**Source data**
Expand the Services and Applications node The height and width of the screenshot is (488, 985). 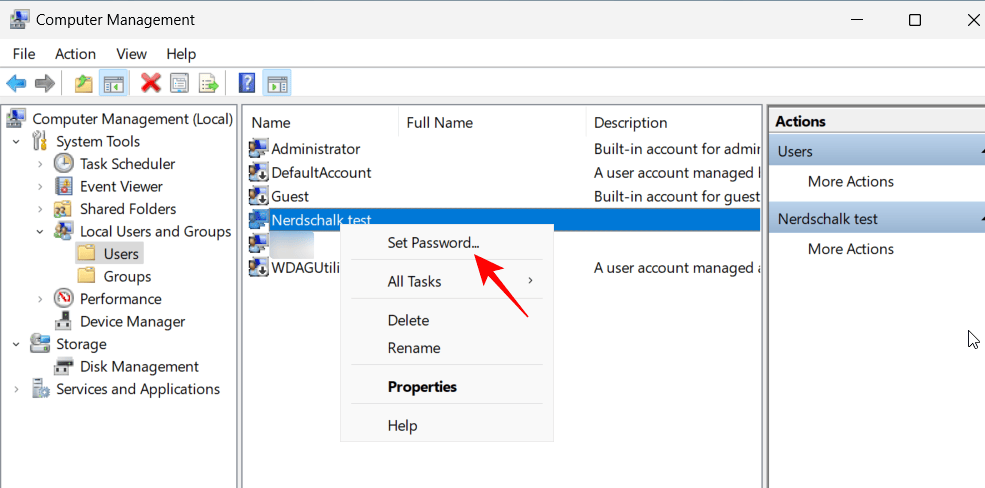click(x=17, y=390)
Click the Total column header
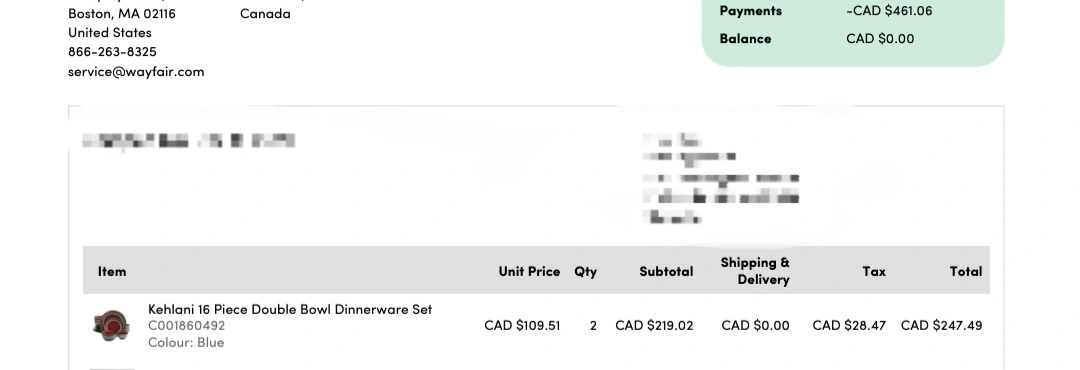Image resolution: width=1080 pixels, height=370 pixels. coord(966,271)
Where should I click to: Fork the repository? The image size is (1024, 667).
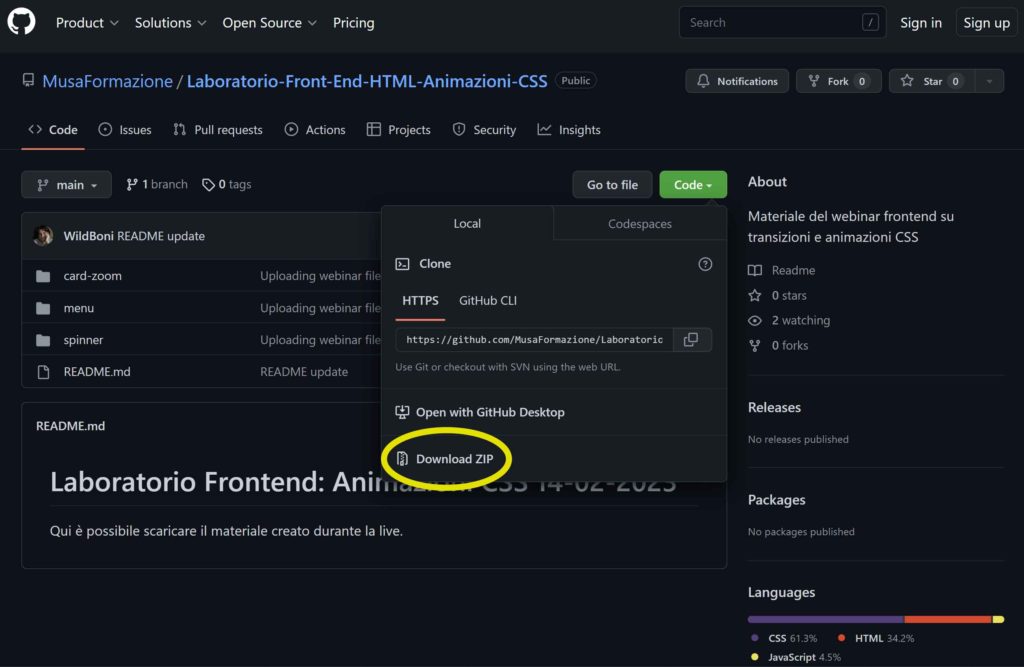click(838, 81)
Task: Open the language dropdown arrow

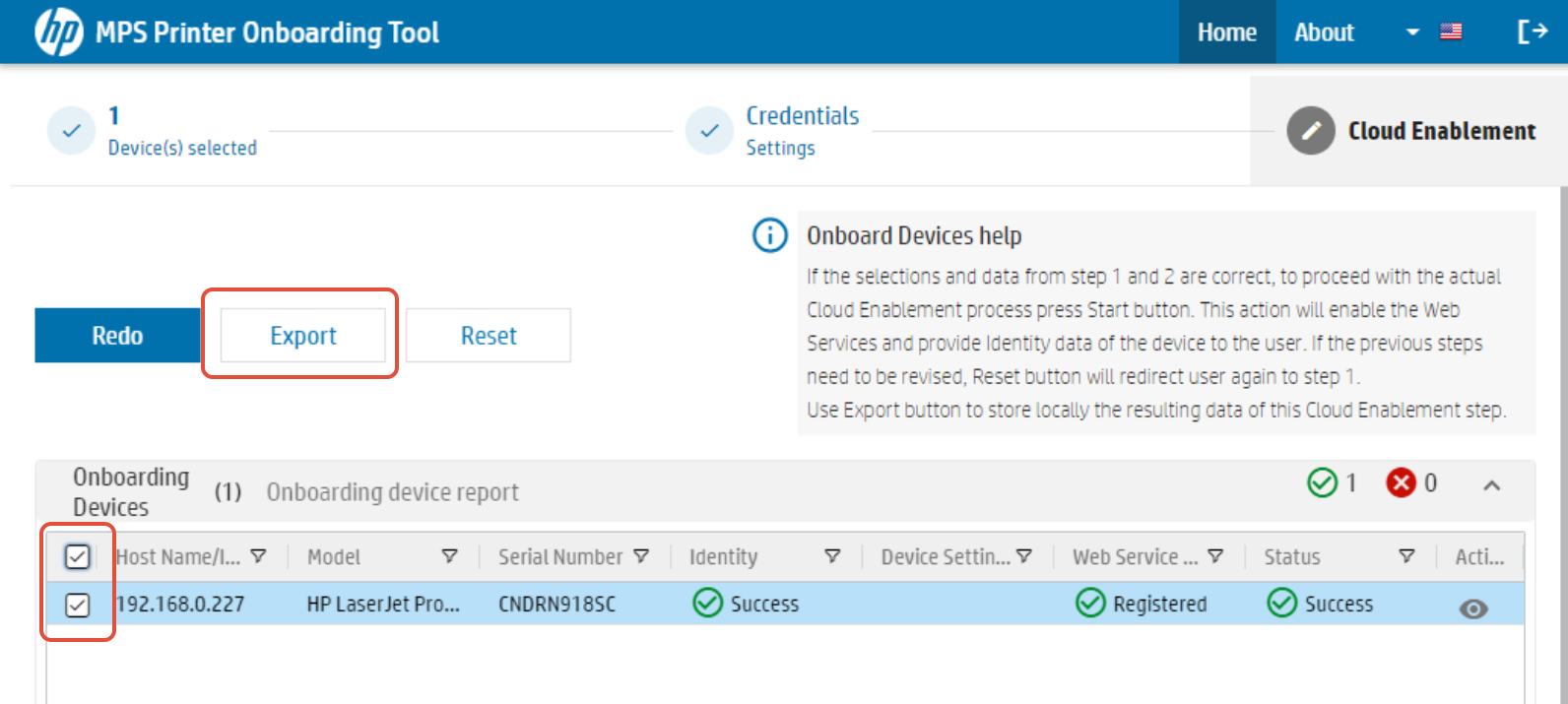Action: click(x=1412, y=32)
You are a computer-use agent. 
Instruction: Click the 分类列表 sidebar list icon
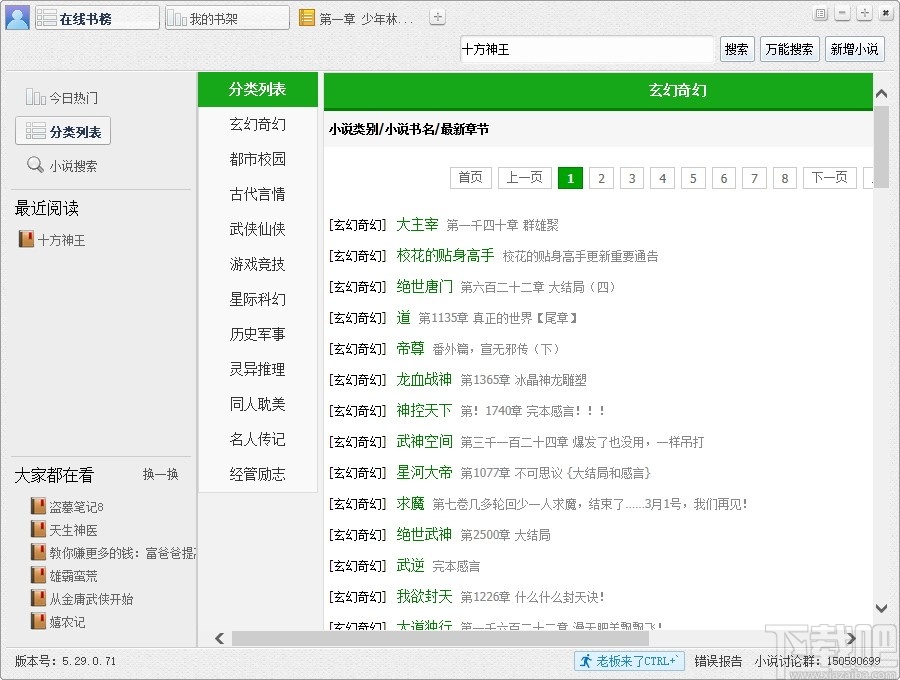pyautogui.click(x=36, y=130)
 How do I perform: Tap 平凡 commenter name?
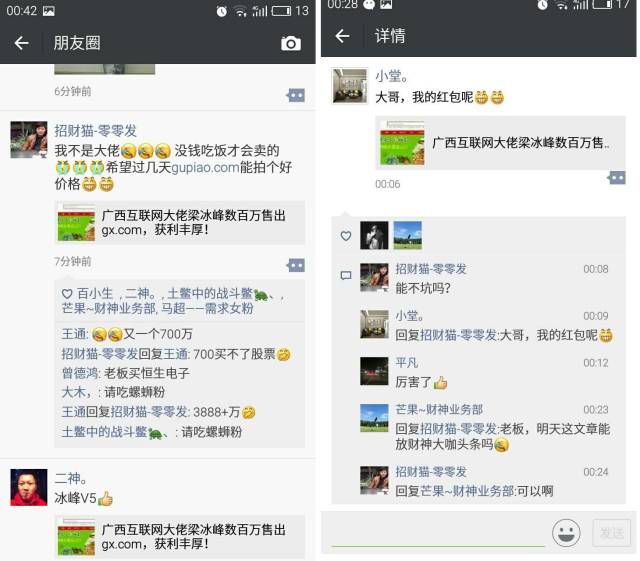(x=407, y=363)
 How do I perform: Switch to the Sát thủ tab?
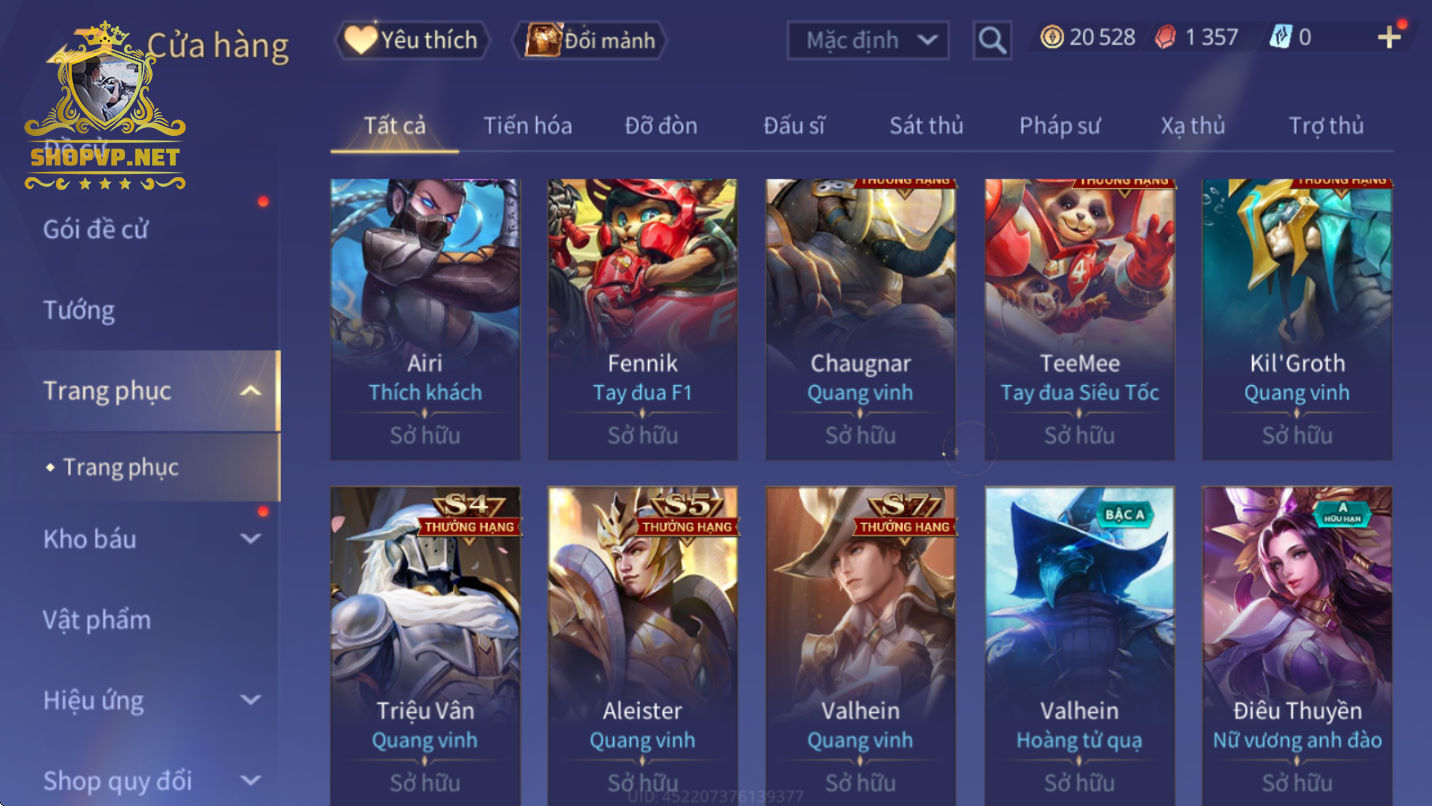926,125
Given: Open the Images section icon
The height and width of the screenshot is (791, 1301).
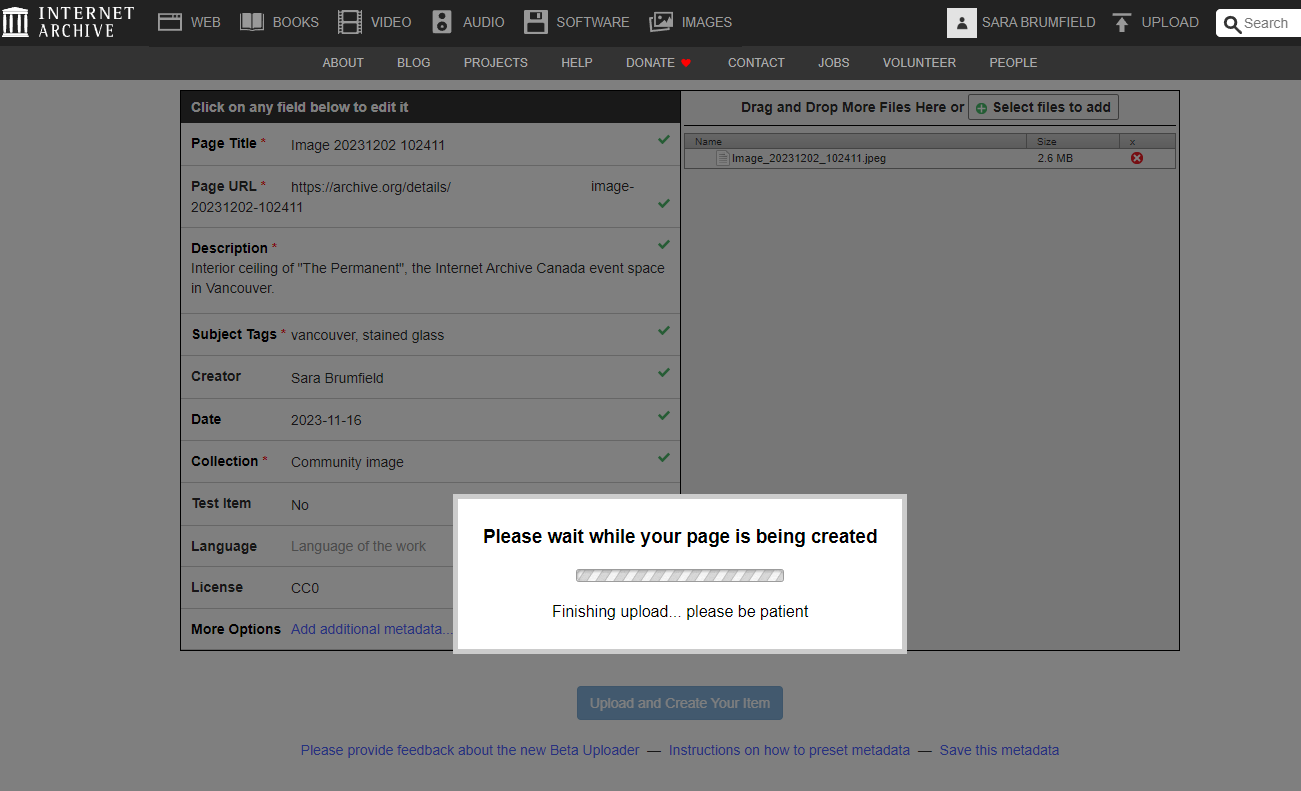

**Your task**
The copy should hold exactly the lines from the line containing "Given: Open the Images section icon" through the end of the data, both ends included, and no pictures.

**Answer section**
Given: Open the Images section icon
The height and width of the screenshot is (791, 1301).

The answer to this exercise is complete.